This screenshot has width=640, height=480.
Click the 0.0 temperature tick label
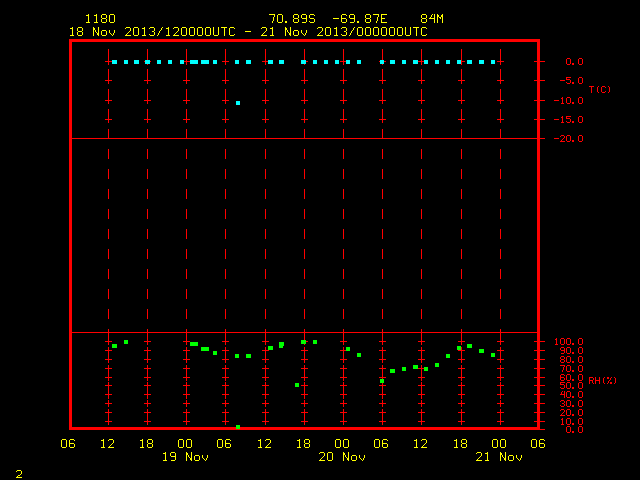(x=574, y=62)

=-=-=-=-=

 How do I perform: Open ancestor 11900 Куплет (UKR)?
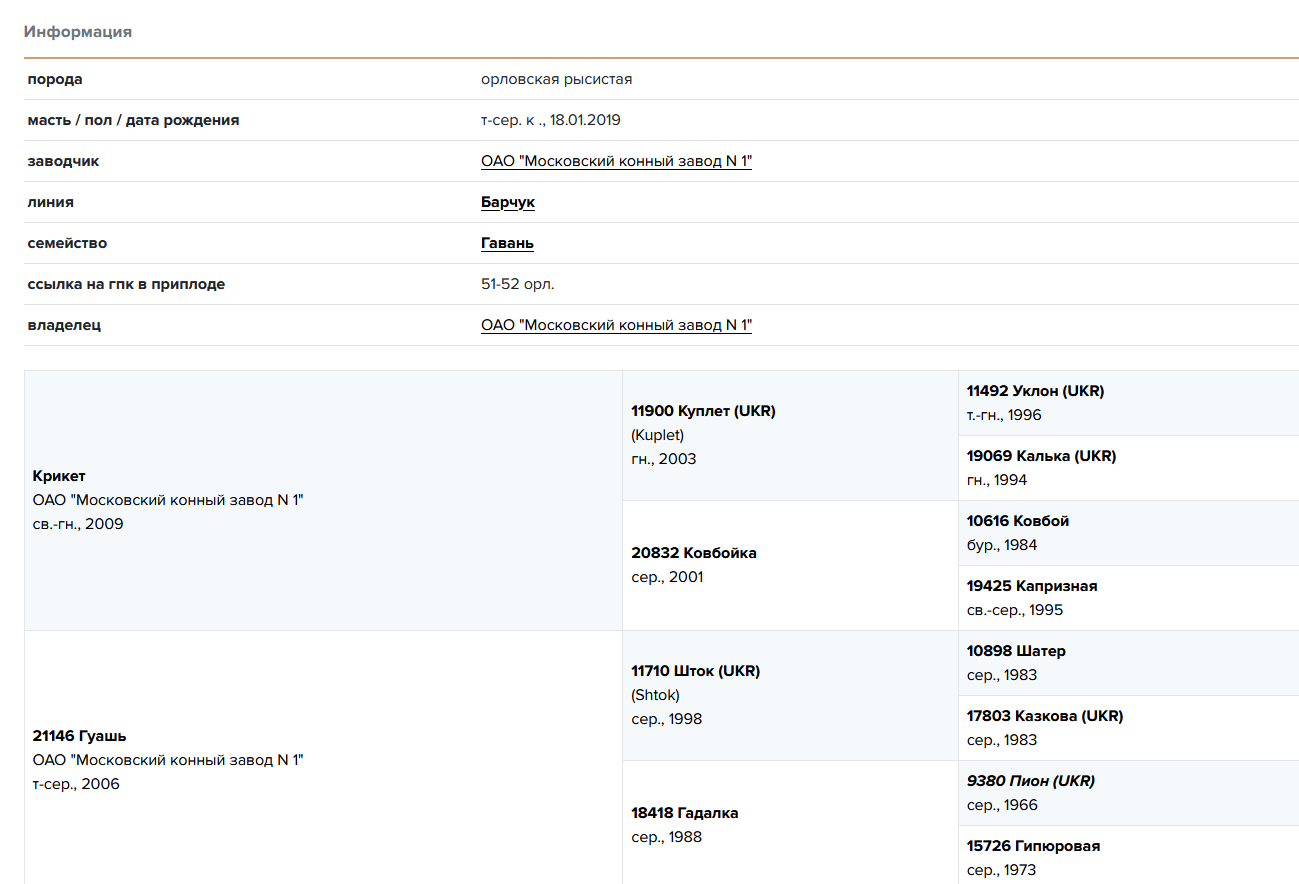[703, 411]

=-=-=-=-=

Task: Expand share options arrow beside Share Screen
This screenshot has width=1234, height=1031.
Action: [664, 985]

=-=-=-=-=

Rewrite the data from the line containing "This screenshot has width=640, height=480." down to the line containing "(x=574, y=62)", requests included, and shift every coordinate in the answers up by 30. Leave out the pictures.

*Solved exercise:*
This screenshot has width=640, height=480.
Click the 0.0 temperature tick label
(x=604, y=92)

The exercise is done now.